[Entries shown]:
--- begin ---
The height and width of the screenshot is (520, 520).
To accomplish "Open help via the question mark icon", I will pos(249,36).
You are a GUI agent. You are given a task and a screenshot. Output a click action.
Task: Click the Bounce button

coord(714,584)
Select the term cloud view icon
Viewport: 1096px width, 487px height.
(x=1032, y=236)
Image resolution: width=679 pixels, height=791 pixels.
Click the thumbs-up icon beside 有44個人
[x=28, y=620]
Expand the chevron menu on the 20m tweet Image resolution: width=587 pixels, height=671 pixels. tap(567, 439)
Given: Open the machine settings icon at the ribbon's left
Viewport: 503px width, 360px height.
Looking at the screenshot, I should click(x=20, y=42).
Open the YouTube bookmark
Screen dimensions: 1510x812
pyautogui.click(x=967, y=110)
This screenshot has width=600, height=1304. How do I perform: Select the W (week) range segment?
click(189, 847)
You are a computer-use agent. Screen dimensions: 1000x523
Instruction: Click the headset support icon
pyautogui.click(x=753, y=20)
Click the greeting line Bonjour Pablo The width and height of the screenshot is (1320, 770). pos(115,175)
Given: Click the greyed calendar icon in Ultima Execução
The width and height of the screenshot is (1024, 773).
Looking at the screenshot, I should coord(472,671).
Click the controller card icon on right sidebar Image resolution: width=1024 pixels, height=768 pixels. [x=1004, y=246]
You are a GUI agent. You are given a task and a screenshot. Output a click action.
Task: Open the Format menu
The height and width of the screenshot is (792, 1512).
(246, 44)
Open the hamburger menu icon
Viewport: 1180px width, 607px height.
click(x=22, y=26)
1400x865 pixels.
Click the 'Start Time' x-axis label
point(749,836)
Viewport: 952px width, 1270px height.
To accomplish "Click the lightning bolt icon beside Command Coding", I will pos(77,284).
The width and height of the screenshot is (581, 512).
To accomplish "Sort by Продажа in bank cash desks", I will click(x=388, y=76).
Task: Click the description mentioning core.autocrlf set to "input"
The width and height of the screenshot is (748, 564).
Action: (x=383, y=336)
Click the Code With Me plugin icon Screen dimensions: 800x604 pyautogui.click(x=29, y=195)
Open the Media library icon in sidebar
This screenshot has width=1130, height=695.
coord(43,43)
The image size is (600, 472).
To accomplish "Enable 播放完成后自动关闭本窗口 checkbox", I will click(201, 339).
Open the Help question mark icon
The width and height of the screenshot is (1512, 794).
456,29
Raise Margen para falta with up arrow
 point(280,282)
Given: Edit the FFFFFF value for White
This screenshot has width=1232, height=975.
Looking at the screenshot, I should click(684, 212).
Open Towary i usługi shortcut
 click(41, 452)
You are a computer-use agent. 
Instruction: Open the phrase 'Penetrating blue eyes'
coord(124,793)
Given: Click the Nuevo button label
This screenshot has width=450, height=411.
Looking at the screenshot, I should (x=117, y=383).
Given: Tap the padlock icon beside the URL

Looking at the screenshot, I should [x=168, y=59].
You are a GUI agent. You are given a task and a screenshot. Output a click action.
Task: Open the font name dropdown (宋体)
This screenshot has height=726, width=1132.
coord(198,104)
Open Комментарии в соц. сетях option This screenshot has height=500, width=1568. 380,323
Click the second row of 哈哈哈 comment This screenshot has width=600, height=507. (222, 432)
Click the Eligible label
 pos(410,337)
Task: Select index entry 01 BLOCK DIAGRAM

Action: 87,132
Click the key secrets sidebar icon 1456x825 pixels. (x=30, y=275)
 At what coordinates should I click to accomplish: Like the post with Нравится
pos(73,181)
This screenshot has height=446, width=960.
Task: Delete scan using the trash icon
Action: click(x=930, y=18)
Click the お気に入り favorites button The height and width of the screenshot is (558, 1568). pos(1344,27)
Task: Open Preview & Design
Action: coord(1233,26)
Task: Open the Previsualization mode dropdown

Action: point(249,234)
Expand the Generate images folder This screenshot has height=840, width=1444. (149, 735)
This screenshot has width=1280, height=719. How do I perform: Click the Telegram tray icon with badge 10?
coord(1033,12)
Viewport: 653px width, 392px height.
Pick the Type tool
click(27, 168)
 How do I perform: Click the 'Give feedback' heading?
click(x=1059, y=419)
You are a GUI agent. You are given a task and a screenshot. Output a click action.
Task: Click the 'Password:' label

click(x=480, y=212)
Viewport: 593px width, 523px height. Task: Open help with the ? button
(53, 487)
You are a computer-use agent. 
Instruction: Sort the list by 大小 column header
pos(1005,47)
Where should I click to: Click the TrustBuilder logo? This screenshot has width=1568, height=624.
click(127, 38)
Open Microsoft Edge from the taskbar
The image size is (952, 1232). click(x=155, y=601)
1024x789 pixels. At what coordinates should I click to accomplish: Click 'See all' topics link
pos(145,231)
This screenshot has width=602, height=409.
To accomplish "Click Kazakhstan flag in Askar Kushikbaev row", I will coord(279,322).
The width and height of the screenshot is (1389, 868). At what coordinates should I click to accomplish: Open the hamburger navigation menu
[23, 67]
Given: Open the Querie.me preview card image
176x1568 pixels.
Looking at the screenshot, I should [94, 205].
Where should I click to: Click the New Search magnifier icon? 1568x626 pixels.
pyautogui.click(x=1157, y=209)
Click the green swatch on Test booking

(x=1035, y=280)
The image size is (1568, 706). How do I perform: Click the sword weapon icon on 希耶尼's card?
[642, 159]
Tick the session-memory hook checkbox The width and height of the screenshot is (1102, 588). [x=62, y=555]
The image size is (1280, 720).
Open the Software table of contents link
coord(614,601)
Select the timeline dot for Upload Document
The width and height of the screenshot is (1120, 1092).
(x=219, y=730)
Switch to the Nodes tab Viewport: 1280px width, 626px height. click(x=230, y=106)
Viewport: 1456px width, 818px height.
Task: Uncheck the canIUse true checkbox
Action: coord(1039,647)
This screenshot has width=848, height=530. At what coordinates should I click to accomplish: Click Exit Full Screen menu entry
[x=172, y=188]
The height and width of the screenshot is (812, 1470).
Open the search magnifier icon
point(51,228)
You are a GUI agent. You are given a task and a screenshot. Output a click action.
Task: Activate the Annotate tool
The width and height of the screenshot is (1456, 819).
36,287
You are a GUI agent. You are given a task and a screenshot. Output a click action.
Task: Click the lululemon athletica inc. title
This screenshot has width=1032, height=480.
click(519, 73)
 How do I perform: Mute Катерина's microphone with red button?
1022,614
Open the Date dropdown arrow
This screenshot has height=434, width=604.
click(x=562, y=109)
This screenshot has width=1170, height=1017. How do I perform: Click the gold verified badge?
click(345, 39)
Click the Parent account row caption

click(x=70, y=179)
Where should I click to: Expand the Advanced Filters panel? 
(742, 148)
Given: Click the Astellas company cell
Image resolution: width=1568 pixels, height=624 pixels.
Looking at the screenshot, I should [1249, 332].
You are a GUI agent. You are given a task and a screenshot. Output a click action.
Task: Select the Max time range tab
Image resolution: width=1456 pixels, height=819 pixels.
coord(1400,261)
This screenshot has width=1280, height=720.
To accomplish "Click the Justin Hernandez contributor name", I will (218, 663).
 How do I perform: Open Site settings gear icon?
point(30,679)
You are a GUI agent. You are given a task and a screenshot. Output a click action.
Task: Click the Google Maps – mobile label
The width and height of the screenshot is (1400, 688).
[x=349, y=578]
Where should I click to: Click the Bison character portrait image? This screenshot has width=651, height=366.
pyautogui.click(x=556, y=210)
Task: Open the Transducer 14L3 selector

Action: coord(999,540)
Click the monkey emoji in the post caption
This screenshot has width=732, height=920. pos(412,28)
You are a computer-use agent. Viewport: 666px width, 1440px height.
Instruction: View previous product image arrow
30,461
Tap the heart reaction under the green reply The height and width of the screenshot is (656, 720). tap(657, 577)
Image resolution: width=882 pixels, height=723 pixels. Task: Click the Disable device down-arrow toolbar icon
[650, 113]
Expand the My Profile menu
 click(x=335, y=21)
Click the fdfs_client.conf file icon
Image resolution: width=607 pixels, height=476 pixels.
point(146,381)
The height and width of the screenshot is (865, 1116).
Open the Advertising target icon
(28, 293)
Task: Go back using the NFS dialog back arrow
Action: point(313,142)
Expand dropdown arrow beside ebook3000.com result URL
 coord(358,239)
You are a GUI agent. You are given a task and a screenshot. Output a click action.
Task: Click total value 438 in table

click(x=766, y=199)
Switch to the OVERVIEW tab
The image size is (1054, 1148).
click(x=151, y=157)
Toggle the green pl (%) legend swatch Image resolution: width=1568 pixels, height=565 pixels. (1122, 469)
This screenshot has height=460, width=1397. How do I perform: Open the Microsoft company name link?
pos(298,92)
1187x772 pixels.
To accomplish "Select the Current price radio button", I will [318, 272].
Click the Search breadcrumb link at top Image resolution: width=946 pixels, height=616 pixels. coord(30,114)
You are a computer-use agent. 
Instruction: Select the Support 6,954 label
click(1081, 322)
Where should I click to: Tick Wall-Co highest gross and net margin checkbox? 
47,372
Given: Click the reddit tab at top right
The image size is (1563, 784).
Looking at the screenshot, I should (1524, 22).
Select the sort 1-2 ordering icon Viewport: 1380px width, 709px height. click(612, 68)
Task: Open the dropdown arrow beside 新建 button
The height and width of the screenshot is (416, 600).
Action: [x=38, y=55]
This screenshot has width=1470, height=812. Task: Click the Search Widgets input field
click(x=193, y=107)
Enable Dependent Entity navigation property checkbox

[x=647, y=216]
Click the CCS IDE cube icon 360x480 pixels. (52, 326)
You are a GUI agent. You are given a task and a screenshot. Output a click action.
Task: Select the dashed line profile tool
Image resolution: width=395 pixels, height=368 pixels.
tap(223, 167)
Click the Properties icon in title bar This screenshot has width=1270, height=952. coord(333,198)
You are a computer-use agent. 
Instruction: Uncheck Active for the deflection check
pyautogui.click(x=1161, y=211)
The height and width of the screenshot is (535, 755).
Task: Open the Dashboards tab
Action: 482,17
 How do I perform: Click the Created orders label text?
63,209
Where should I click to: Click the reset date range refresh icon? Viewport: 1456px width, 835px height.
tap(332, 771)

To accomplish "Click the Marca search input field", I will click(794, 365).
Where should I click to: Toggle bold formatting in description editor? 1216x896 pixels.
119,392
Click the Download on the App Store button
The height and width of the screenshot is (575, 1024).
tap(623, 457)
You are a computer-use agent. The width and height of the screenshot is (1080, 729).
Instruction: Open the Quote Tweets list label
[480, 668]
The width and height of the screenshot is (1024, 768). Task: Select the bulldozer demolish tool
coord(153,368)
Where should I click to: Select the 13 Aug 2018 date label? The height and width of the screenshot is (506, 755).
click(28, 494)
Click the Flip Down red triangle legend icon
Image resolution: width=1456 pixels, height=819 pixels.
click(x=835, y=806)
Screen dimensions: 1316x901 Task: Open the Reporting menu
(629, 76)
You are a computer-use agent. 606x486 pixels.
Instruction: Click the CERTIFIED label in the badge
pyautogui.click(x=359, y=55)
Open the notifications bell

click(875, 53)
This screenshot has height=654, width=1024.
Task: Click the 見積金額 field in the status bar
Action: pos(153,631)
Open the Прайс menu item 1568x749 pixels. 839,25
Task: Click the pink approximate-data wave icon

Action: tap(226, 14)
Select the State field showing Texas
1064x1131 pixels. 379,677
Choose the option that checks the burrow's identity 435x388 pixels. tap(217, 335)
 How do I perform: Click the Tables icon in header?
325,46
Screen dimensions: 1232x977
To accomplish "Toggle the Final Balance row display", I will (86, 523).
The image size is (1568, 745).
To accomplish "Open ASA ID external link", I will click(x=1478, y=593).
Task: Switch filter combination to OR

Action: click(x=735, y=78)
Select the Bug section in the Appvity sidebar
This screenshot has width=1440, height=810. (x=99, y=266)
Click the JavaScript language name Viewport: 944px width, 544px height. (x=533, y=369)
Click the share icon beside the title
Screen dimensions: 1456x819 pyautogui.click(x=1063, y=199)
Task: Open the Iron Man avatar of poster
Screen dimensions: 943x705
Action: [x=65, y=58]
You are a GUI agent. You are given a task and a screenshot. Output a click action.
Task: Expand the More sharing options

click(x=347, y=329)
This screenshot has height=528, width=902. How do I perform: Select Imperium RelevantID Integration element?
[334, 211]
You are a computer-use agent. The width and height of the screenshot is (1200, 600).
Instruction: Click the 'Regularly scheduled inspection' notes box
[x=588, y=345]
--- end ---
[Job]: Transcribe the entries without alteration, from the first line of the entries through the line containing "(x=1032, y=236)", including both of those lines.

[Finished answer]:
The height and width of the screenshot is (520, 520).
To accomplish "Open help via the question mark icon", I will pos(249,36).
You are a GUI agent. You are given a task and a screenshot. Output a click action.
Task: Click the Bounce button

coord(714,584)
Select the term cloud view icon
Viewport: 1096px width, 487px height.
(x=1032, y=236)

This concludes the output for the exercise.